Posto fra due guanciali di bambagia zuppi d’acqua, un fagiolo di certo non dorme.
In pochi giorni mette fuori una radice che si allunga, ramifica, spinge, mentre lui che l’ha nutrita avvizzisce. In capo a una settimana (poco più, poco meno) la radice svetta come il fusto di un albero; e attaccate ad essa ci sono le due metà del fagiolo, spaccato; sembrano due braccia scheletriche aperte nel gesto di chi si arrende o di chi sta appeso a una croce. Più in su altre due braccia, di un verde pallido, simili ad ali.

Povero fagiolino…
Buongiorno Roberto!
🙂
Cara Carla,
perché povero?
E’ la vita!
Siamo noi che nell’osservarla a volte confondiamo emotività e pietà.
Un caro saluto,
Roberto
se il seme non muore resta solo, ma se muore porta molto frutto
poverino perchè non è lui a decidere…
Sì! Lo facevo sempre da bambina. E sempre mi chiedevo cosa ci fosse di buono in un po’ di bambagia. Non era certo terra buona e nutriente… Quella voglia di vivere con niente era un piccolo miracolo e mi affascinava.
Le braccia potrebbero essere aperte in segno di vittoria. Non esiste per quello, il fagiolo?
1) Ma la piantina del fagiolo dopo va su ad alte quote, chi la ferma più….
2) Alle elementari, anche a me l’han fatto mettere il fagiolino nel cotone bagnato. Pratica bella e interessante, speriamo che qualche maestra la mantenga ancora.

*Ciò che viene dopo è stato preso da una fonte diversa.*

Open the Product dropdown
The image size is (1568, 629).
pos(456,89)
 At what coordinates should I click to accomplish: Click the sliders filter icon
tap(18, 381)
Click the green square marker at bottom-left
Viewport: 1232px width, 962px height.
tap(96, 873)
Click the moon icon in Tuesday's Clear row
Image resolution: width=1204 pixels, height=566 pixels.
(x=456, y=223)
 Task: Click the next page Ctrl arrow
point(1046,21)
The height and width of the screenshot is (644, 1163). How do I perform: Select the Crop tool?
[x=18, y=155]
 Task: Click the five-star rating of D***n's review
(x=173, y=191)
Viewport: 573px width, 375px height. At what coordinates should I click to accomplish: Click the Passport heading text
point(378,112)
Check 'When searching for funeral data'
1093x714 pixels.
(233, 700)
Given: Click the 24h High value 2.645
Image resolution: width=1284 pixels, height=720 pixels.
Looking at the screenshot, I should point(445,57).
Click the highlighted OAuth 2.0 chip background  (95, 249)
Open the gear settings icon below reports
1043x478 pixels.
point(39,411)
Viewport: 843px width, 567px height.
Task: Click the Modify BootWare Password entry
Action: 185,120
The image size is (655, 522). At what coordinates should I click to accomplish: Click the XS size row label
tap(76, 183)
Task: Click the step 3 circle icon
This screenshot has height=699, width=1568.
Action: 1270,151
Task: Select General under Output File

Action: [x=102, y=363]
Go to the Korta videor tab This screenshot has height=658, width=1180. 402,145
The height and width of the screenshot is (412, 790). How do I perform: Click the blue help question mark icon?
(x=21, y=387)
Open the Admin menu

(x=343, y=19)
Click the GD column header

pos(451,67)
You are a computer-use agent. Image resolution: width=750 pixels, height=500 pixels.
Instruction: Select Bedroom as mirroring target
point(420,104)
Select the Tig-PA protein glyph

3) Personalmente non credo ad una cosa che dà vita ad un’altra, magari “sacrificandosi” (che orrore!), ma a tutto che diventa tutto.
Cari amici,
grazie per aver ricordato quell’esperienza scolastica, suggestiva e formativa, che evidentemente anche altri maestri proponevano.
Secondo me la vittoria non esclude la pena; e l’orrore del sacrificio, per alcuni, cresce forse al pensare all’etimologia della parola che lo designa. Ma perché tutto diventi tutto, con o senza maiuscole, attraverso qualche cosa dovrà pure passare, o no?